Workers’ Compensation Law Section 114a(1) may disqualify a claimant from receiving workers’ compensation benefits when he or she knowingly makes a false statement or representation as to a material fact for the purpose of obtaining such benefits.
The “false statement or representation” can come in many forms. The most blatant involves a claimant who denies, under oath, or in a sworn statement that he or she has not been able to work and it is later determined that that person has in fact been working.
Section 114a fraud allegations can stem from many other types of representations. In the following case of Martinez v. Lefrak City Management
The Appellate Division, 3rd Judicial Department ruled on 11/08/12 that the claimant had violated Section 114a.
Mr. Martinez was employed as a porter but also worked as a professional boxer. Medical records showed that on 07/30/04 he was injured in a featherweight boxing match at Mohegan Sun Casino. In that fight he torn his left bicep. On 08/09/04 he was informed that he needed surgery to repair it. 9 days later, he reported that he injured his bicep while doing his porter job. He alleged that he was moving garbage bags at the time. The Appellate Division affirmed the Workers’ Compensation Board’s ruling that this fact pattern, indeed, violated Section 114a. The Martinez case seems like an obvious fraud violation but there are many other ways that workers’ compensation carriers can attempt to show fraud violation.
Denying prior treatment on simple questionnaire forms or when giving sworn testimony at a Workers’ Compensation hearing is another common way Section 114a claims begin. In many instances, injured workers may not recall relatively minor medical care for a similar injury in the past or believe that their prior injury was so minor that it does not require disclosure. This is a huge mistake. In fact, we strongly recommend that claimants do not submit signed questionnaire forms directly to the insurance carrier before we have had a chance to review their responses. Moreover, we caution all claimants to be 100% certain of their responses regarding prior injuries or treatment before they make them under oath. If someone is not 100% sure that they have never had a prior injury or medical care for a certain body site then they should respond that they do not remember or they are not sure.
Unfortunately, insurance carriers do not care whether or not a statement is intentionally made to deceive the Law Judge. This means that they will twist the facts, including innocent statements, in an attempt to show that the claimant tried to deceive the employer and Law Judge for the purpose of getting benefits that he or she may not be entitled to.
A single misstatement can means the difference between the claimant receiving proper payment for lost wage benefits or being entirely disqualified from them.

(DATASET CONTENT):
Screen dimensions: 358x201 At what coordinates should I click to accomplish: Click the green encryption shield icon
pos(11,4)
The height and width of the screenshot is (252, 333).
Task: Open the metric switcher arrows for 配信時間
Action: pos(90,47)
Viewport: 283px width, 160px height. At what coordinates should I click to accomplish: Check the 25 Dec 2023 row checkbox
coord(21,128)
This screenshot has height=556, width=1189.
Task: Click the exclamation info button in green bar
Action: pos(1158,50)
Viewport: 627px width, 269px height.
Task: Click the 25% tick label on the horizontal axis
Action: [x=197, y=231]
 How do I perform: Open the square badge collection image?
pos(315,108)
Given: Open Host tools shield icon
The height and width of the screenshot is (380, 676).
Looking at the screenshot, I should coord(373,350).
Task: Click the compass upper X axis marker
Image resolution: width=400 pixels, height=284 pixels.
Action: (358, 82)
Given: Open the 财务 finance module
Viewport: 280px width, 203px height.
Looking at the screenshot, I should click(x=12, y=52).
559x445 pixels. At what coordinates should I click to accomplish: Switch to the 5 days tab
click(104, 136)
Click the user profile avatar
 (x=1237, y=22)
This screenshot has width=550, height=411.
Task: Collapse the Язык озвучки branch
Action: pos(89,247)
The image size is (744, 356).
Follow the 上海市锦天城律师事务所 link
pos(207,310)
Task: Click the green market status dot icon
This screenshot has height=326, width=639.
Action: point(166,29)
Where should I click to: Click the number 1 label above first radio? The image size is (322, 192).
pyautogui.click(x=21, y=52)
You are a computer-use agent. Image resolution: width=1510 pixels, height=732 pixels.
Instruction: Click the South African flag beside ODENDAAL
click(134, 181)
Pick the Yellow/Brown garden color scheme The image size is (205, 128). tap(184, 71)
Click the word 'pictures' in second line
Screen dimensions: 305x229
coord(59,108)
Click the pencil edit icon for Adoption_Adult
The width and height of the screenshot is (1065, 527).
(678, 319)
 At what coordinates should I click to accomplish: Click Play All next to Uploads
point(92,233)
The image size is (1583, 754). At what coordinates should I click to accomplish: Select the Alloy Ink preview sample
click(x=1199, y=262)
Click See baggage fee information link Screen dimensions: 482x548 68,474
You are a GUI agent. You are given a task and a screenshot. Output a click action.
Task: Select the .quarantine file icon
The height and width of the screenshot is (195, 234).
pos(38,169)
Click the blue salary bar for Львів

(WHAT YOU NEED TO DO): Rewrite the part of the text on workers' compensation fraud that opens with the words containing "Unfortunately, insurance carriers" and closes with "be entitled to.", putting "hearing judge" wherever "Law Judge" appears.

(WRITTEN REPLY):
Unfortunately, insurance carriers do not care whether or not a statement is intentionally made to deceive the hearing judge. This means that they will twist the facts, including innocent statements, in an attempt to show that the claimant tried to deceive the employer and hearing judge for the purpose of getting benefits that he or she may not be entitled to.